AGX Orin 64GB computational limits?

Hi everyone. After some reflections I think I’ll buy an AGX Orin dev kit 64gb (to have something that will last for 3-4 years).
Now the main concern: what are its current limits? I mean, is there some kind of model (by NVIDIA NGC or HuggingFace) that is simply too big/computationally intensive for the AGX?
I’d like to use Bloom, StableDIffusion, SantaCoder, and of course the NVIDIA AI stack at the highest capacity allowed by AGX. What will not run with it?
Thanks, and sorry if my question sounds naive.

I’m not able to comment it’s no limitaton, but it’s the most powerful AI edge device.

1 Like

I’ll suggest that the biggest limitation isn’t in its computing power. You do need to be careful though to understand it is an integrated GPU (iGPU), and the APIs it can use are tied to its particular L4T (Ubuntu + NVIDIA drivers) release. Whatever you need, be certain that the flashed release supports the CUDA or other API releases it needs to work with.

Also, despite being an extraordinary GPU device at that size, it still is not the same as a high end discrete GPU (dGPU) you might find on a desktop. The iGPU uses the same memory as the CPU on an Orin, whereas a dGPU has its own memory. Memory consumption limits differ between dGPU and iGPU.

1 Like

Thank you for your reply.
As per the use case, I plan to use it essentially in 2 different scenarios:

  1. training new models from scratch (mainly some BERT-related ones)
  2. learning and experimenting with some cool models I can find online (e.g. from Since some of these activities overlap with my job I cannot use for example Colab, I need the gear to be on my desk.
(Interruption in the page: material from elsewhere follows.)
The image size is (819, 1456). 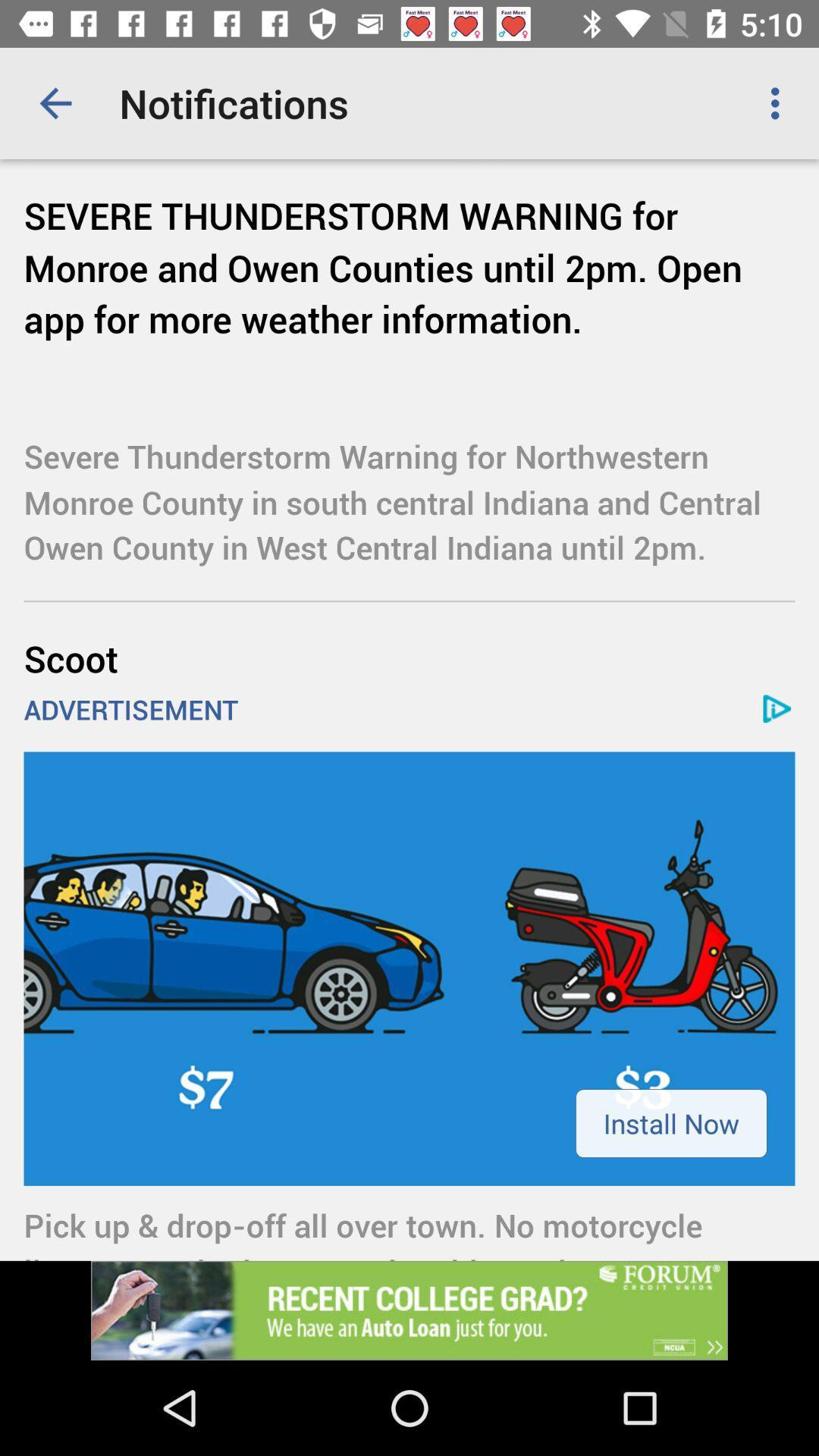 I want to click on advertisement, so click(x=410, y=1310).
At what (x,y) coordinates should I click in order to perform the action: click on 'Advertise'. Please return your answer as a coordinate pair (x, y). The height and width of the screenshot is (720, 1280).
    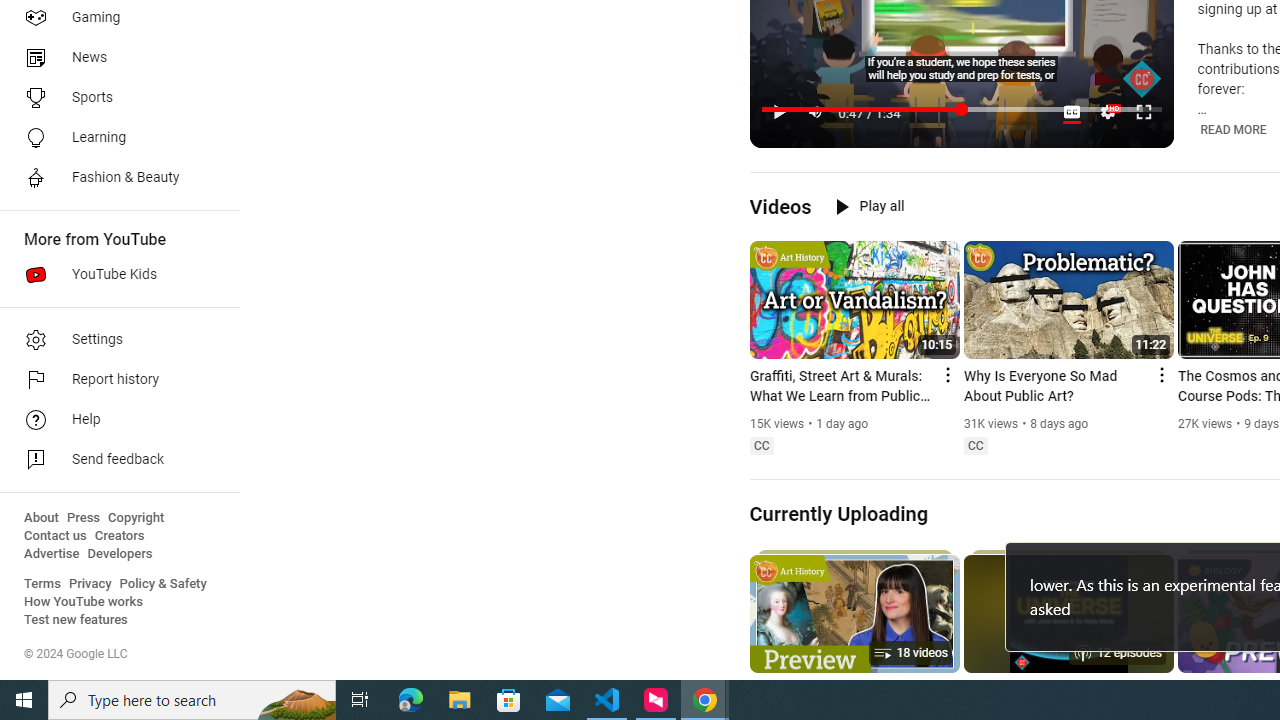
    Looking at the image, I should click on (51, 554).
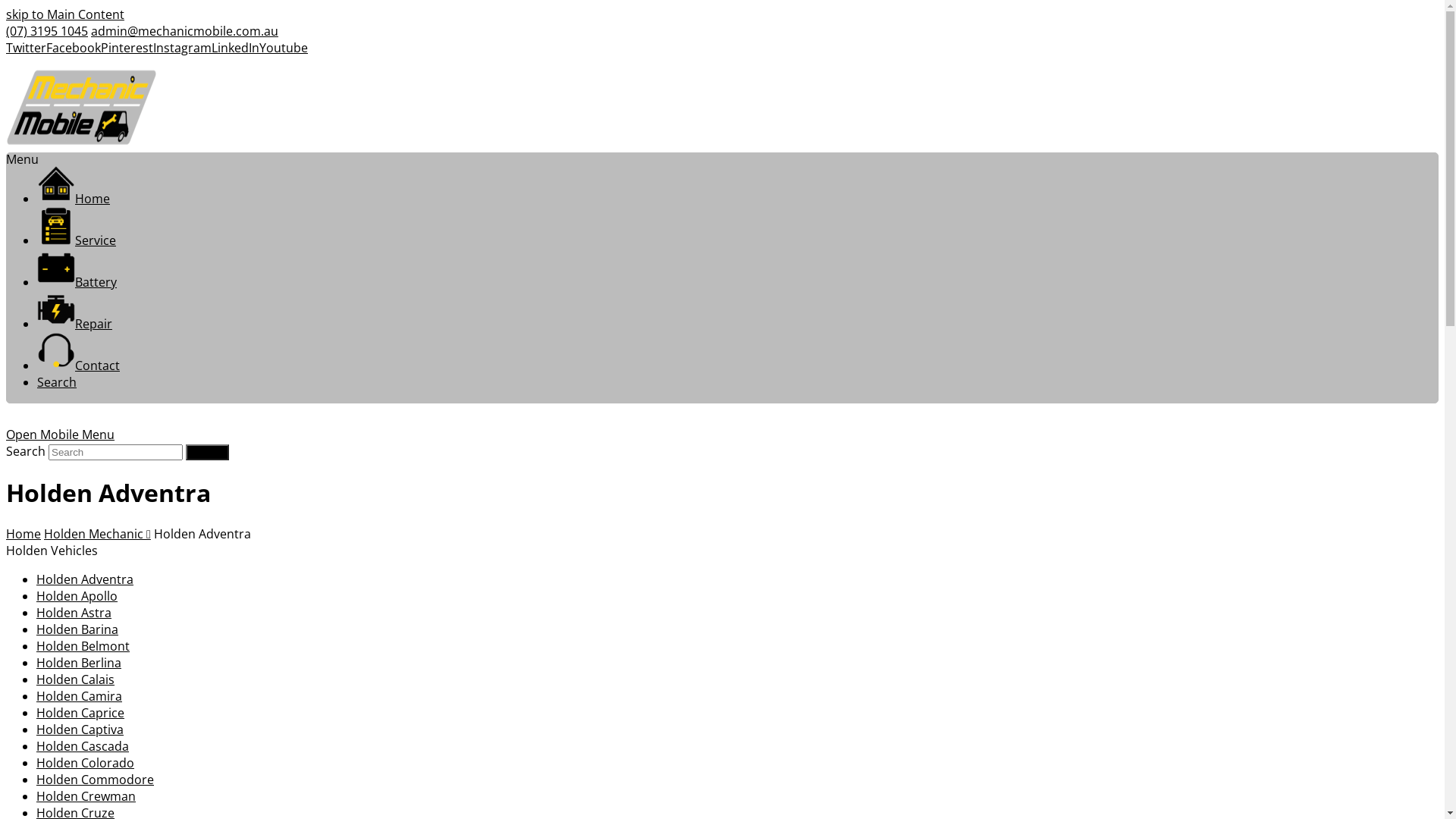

For training a desktop GPU is recommended, although it is capable of training if there is sufficient memory. Even a 1080 Ti has 3584 CUDA cores, and although the Orin has overtaken a GTX 1060 (I think 2048 cores for an Orin), you’ll very quickly get ahead training on most desktops with a 1080 Ti or better. The part which makes many of the higher end training systems more expensive though isn’t necessarily the number of CUDA cores…you’ll see that the Titan series (and more specialized GPUs) tend to have a lot more VRAM. That VRAM is quite fast compared to a Jetson’s RAM, and the Jetson only has available whatever is left over after the operating system uses RAM. Still, if you were to use an Orin for training, it could probably do the job (something like a TX2 I would not recommend for training).

This topic was automatically closed 14 days after the last reply. New replies are no longer allowed.